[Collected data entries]
----------------

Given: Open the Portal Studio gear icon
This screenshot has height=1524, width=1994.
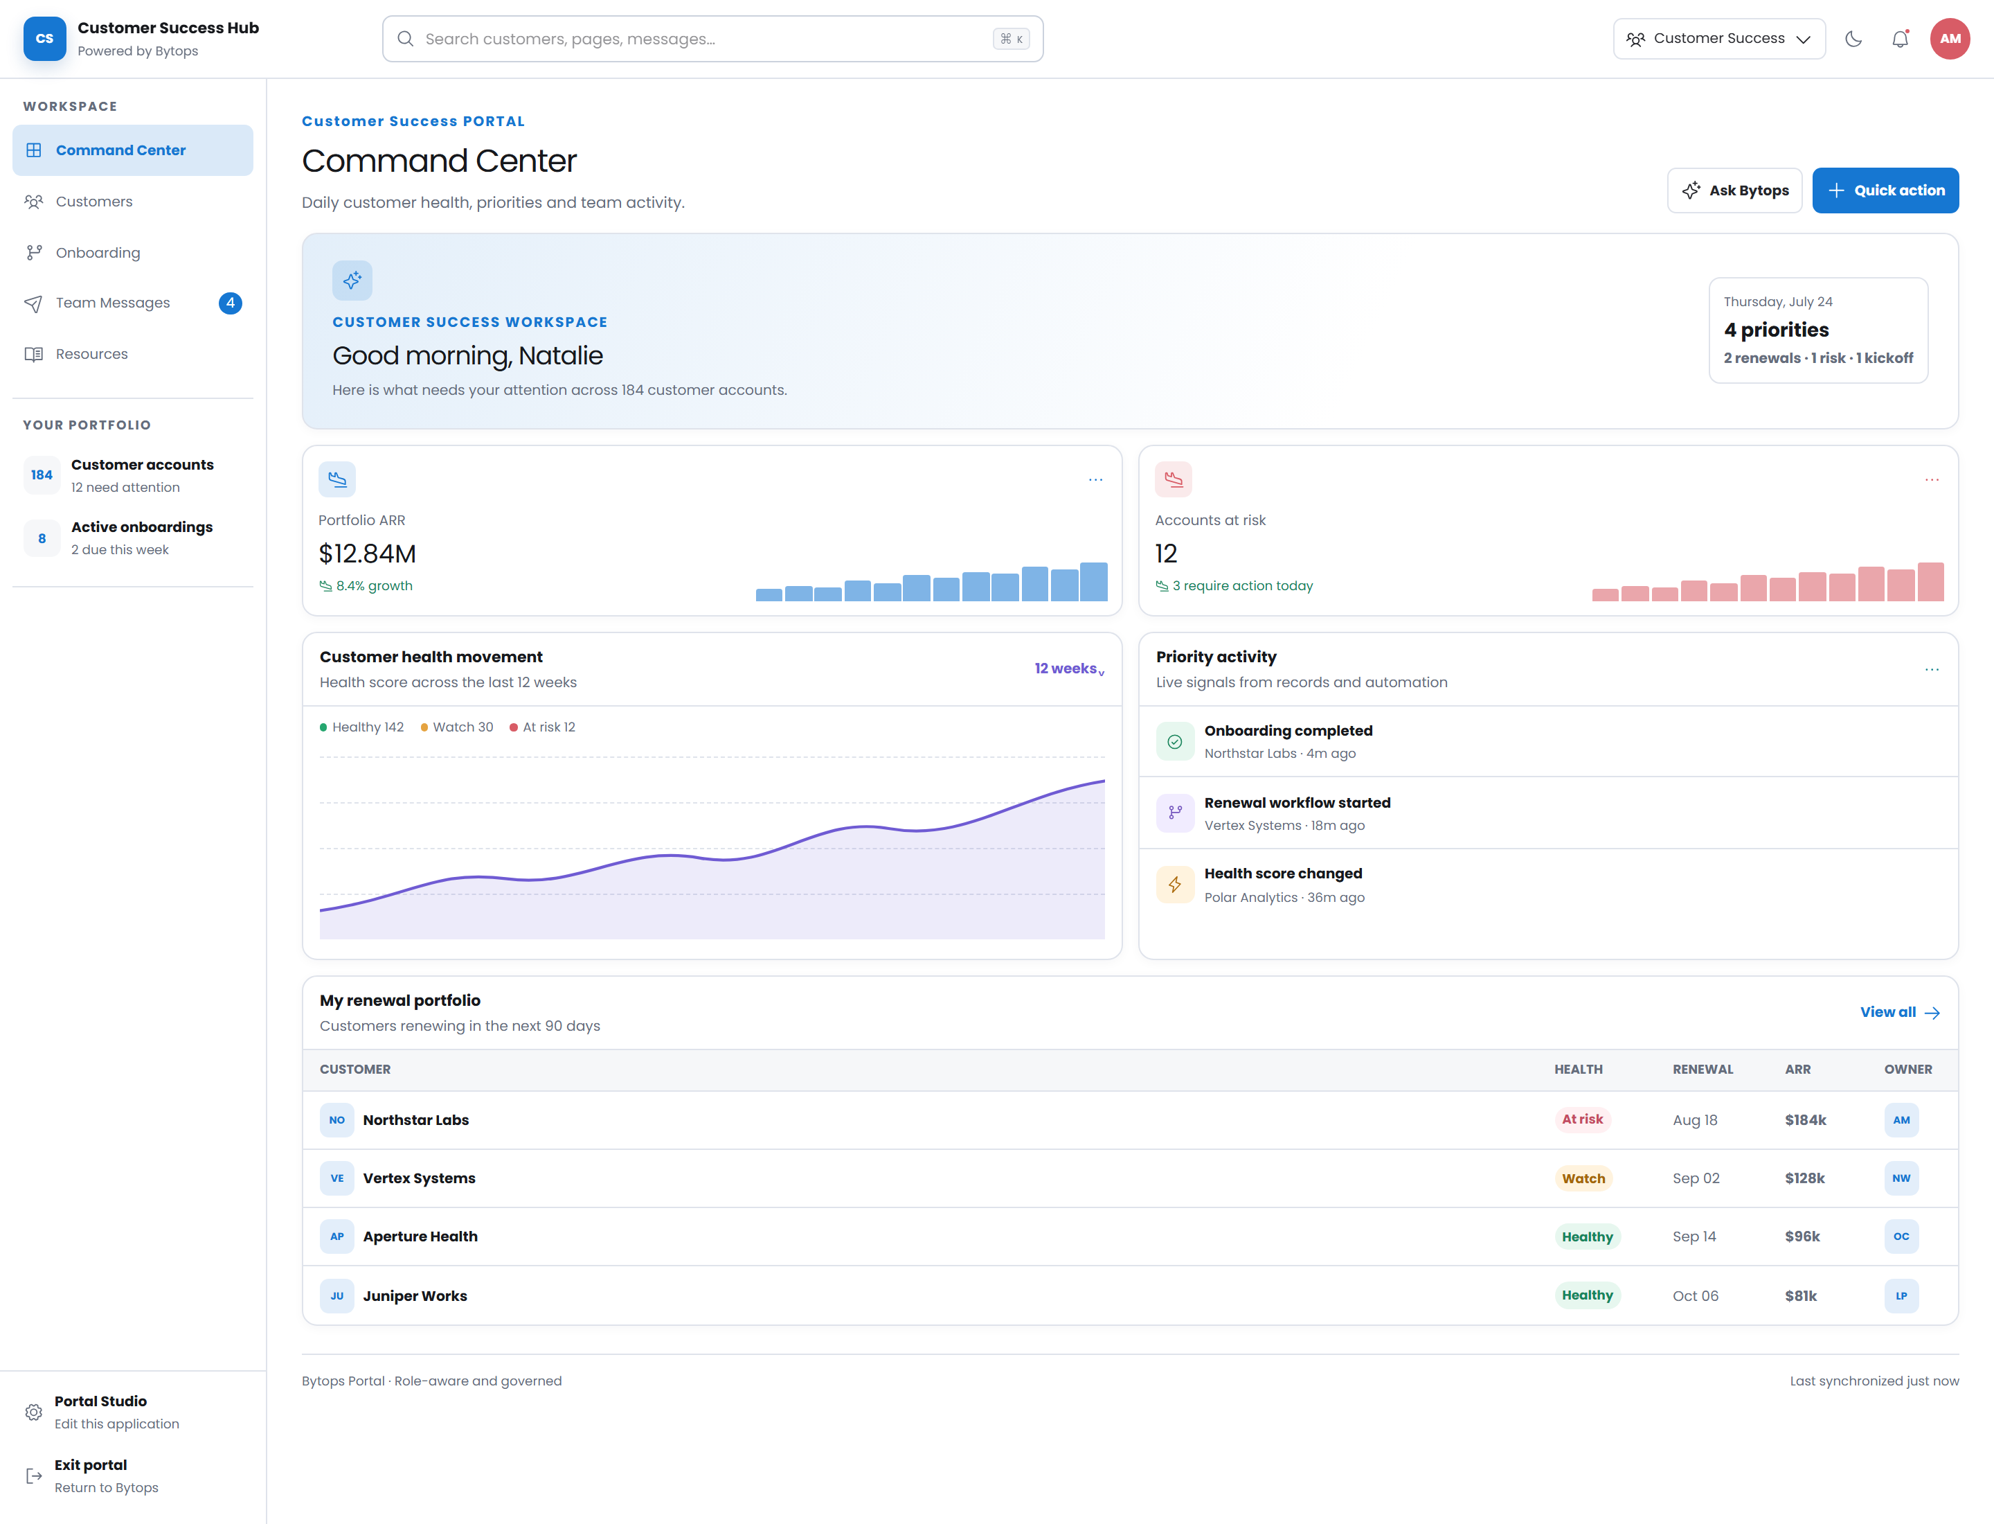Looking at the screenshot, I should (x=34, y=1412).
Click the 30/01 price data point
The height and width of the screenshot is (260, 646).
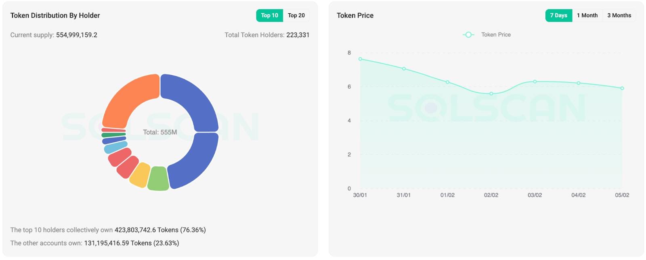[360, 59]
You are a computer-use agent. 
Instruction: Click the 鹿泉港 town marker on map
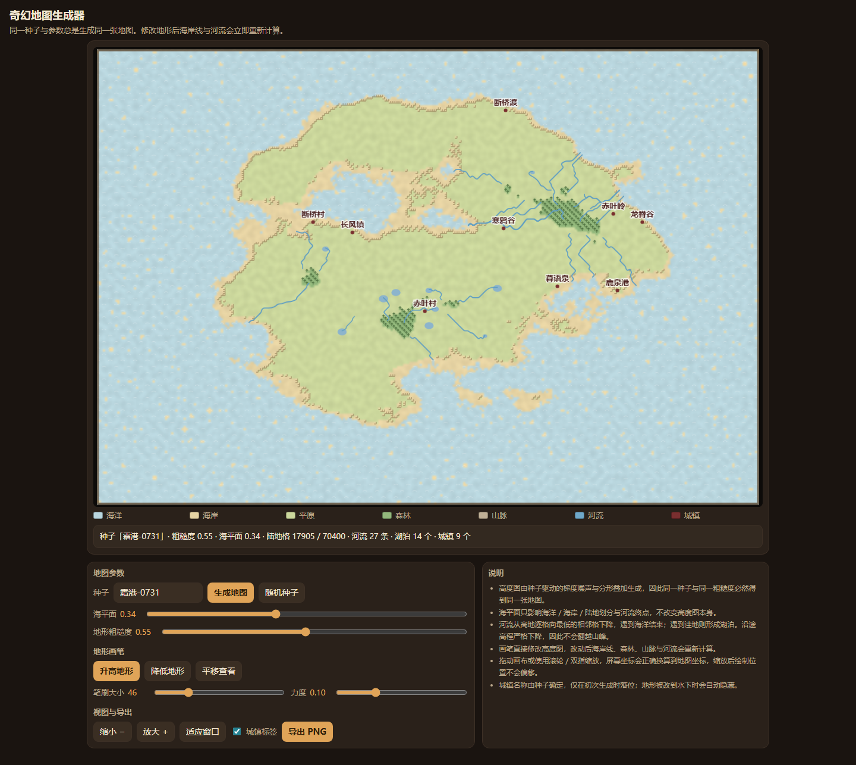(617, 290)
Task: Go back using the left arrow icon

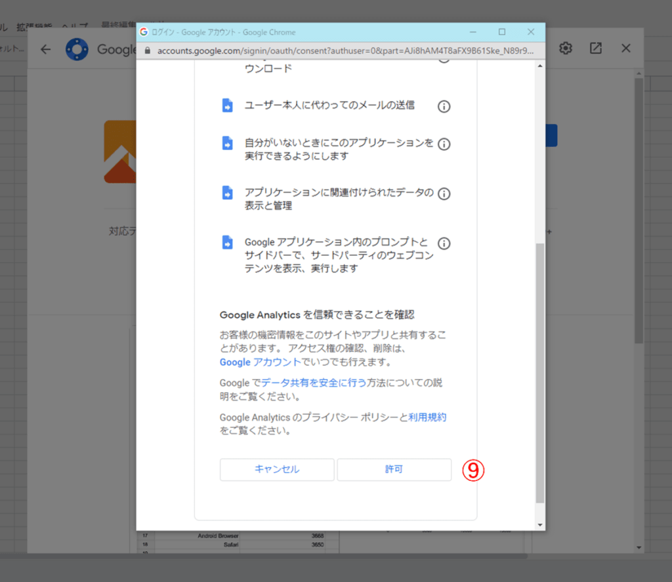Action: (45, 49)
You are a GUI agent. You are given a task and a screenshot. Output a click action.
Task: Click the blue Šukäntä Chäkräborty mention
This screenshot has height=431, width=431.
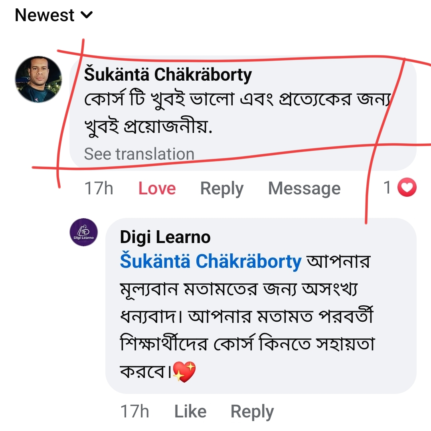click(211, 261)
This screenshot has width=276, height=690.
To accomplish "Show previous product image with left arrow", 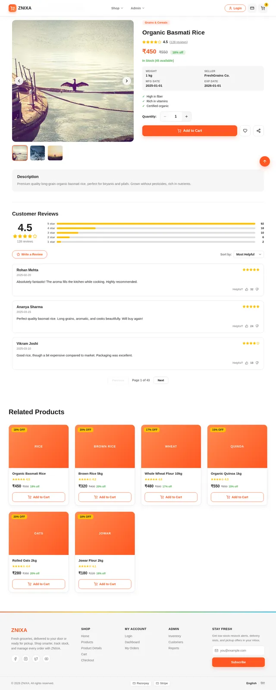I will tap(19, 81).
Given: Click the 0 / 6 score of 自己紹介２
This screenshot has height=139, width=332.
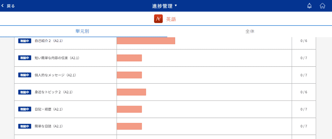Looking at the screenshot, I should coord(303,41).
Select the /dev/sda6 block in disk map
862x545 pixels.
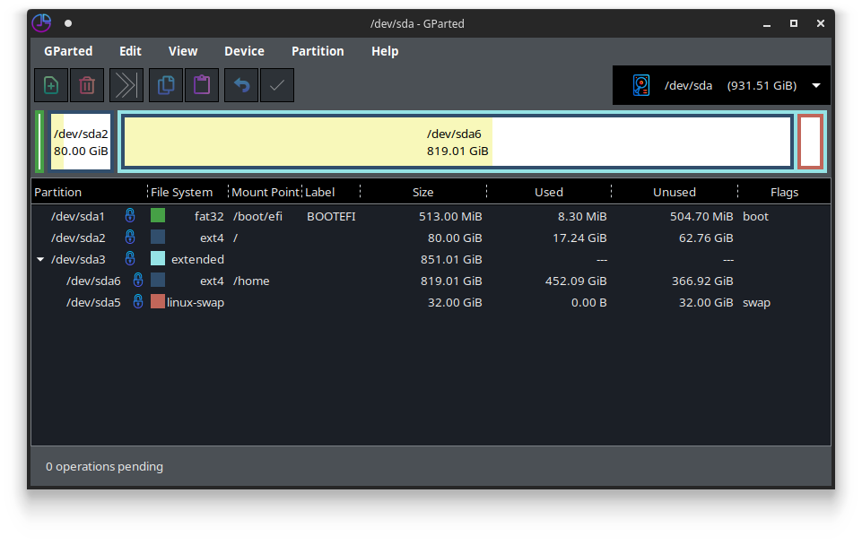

----------------

What you should do:
Print exactly the lines from the first line of the records above through the line containing "This screenshot has width=276, height=690.", both included, and leave the pictures out.

Answer area:
Given: Open the Portal Studio gear icon
This screenshot has height=1524, width=1994.
Looking at the screenshot, I should (x=34, y=1412).
Click the 30/01 price data point
The height and width of the screenshot is (260, 646).
[360, 59]
You are a computer-use agent. 
Instruction: Click the 鹿泉港 town marker on map
(617, 290)
Task: Go back using the left arrow icon

Action: (45, 49)
You are a GUI agent. You are given a task and a screenshot. Output a click action.
Task: Click the blue Šukäntä Chäkräborty mention
This screenshot has height=431, width=431.
click(211, 261)
This screenshot has width=276, height=690.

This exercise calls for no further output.